Insufficiency of Reasons
[46] The trial judge's reliance on the complainant's post-occurrence behaviour absent a consideration of her pre-occurrence behaviour, combined with his assumptive reasoning, was exacerbated by his failure to resolve material inconsistencies in the complainant's evidence and to grapple with the exculpatory evidence. The inconsistencies and the exculpatory evidence were arguably sufficient to raise a reasonable doubt as to the appellant's guilt, but the trial judge did not attempt to reconcile the inconsistencies or meaningfully consider the appellant's denial and the factors that supported his version of events.
[47] Some of the unresolved inconsistencies included the following:
(a) At trial, the complainant asserted that she had never sent sexual text messages to the appellant and denied sending the messages subsequently authenticated by the defence expert.

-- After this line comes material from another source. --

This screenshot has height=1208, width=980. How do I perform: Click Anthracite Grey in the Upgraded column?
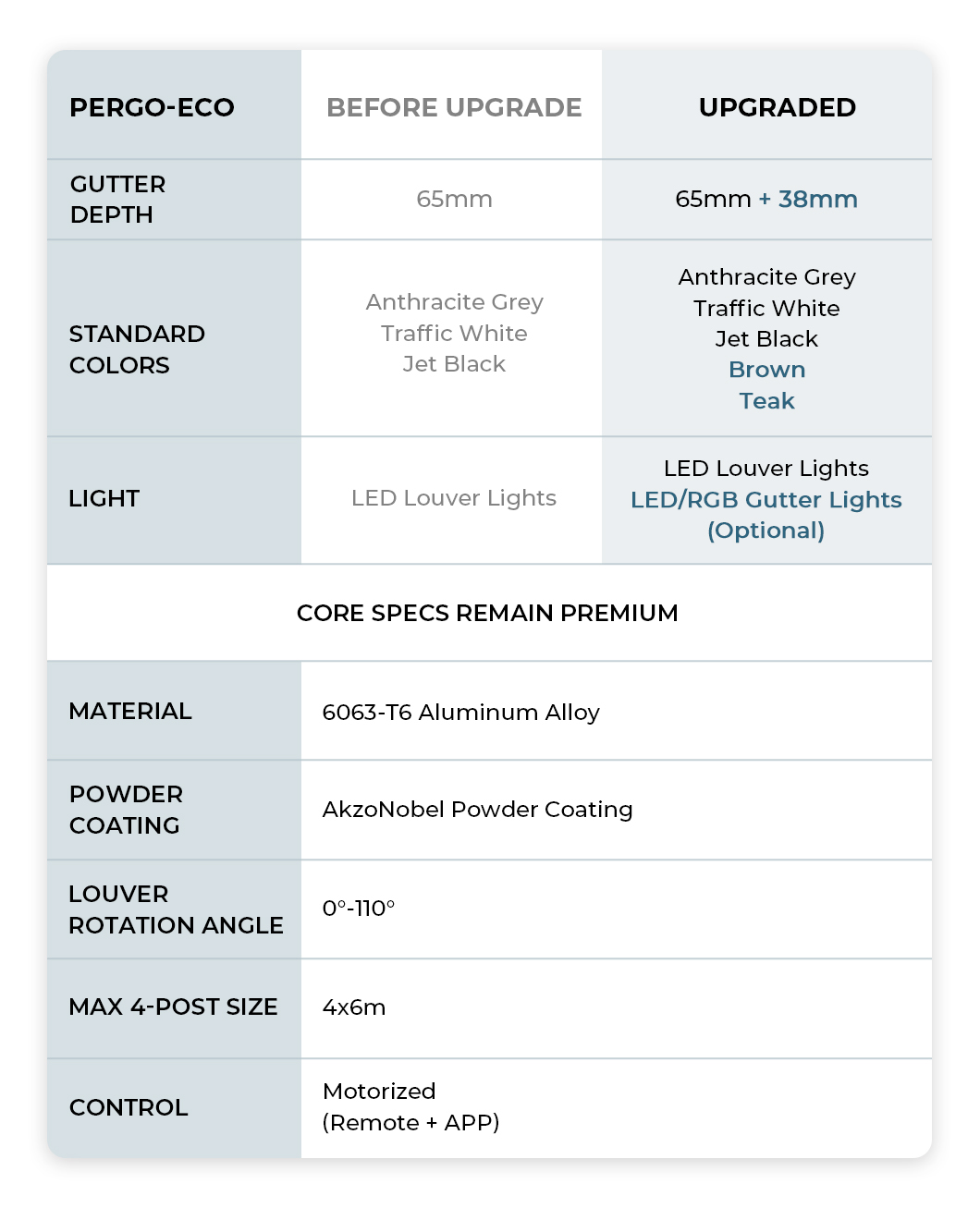pyautogui.click(x=766, y=277)
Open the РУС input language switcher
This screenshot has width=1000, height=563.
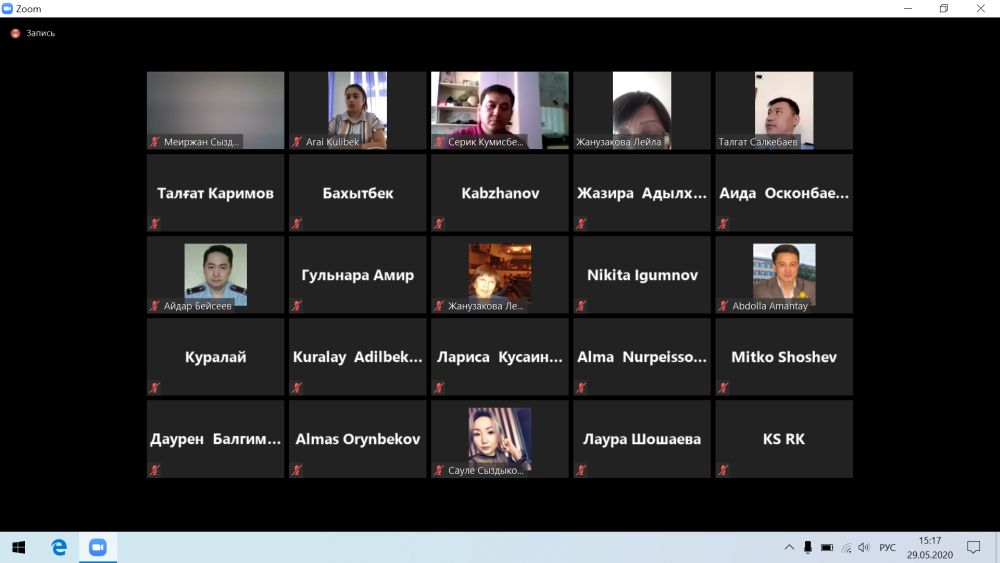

(b) At trial, she testified that she was screaming throughout the alleged assault. On the day of the occurrence, police overheard her telling someone that she was unable to scream because the appellant covered her mouth.
(c) After the alleged assault, the appellant sent text messages to the complainant. She stated that she did not reply and that her phone was broken, but her responses were placed into evidence.
[48] The trial judge found that the complainant probably sent the text messages. However, he failed to consider that evidence and the other inconsistencies in assessing the nature of the relationship and whether the complainant's lack of credibility on any of these issues raised a reasonable doubt.
[49] The trial judge also did not explain why he rejected the appellant's evidence or, at a minimum, why it did not leave him with a reasonable doubt and did not address the features of the evidence that supported the appellant's innocence.
[50] The trial judge's decision rested on two factors: a behavioural assumption and isolated consideration of the complainant's post-occurrence behaviour. As discussed, this reasoning was improper. The analysis was exacerbated by the trial judge's failure to resolve contradictory evidence on key issues and to consider factors that favoured the appellant's innocence. In my view, the trial judge did not give proper consideration to the question of whether, on the whole of the evidence, he had a reasonable doubt as to the appellant's guilt.
Disposition
[51] In conclusion, I would allow the appeal, set aside the conviction and order a new trial.
Appeal allowed; new trial ordered.
Notes
1 The trial judge granted an order under s. 276(1) of the Criminal Code, R.S.C. 1985, c. C-46 permitting the complainant to be cross-examined on alleged prior instances of sexual activity with the appellant and on the text messages that she was said to have sent.